ASSIGNED TASK:
Whenever "width" appears in a line of the entries below, that line counts; give the total only.

DATA SUPPLIED:
----------

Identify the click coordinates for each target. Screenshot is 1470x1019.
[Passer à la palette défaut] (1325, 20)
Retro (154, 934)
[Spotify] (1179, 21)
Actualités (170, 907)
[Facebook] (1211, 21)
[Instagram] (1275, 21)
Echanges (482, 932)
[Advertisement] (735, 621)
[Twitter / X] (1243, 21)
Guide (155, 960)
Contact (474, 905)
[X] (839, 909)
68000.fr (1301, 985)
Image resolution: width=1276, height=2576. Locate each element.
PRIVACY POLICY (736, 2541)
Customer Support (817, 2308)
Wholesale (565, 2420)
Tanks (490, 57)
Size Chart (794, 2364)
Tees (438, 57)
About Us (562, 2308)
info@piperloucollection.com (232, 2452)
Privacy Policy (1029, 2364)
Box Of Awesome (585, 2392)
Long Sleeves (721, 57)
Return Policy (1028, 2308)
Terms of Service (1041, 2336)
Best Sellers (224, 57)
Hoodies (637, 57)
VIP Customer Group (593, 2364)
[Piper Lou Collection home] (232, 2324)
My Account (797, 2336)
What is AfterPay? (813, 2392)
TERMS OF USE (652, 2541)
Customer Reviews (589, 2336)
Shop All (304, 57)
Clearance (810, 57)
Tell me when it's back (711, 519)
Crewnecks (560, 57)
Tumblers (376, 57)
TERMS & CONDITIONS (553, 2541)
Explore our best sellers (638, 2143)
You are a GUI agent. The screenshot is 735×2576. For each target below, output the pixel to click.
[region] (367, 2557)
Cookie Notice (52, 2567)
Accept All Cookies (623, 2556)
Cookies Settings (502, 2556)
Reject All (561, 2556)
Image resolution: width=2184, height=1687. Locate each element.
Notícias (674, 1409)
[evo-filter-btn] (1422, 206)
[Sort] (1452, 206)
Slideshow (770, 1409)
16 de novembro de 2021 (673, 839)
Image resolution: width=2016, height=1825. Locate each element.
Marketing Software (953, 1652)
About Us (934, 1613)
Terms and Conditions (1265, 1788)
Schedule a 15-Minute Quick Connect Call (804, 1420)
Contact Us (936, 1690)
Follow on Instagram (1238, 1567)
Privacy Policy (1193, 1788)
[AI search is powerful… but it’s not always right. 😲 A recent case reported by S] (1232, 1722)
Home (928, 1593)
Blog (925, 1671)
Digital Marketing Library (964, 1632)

----------

ANSWER FOR THE TASK:
3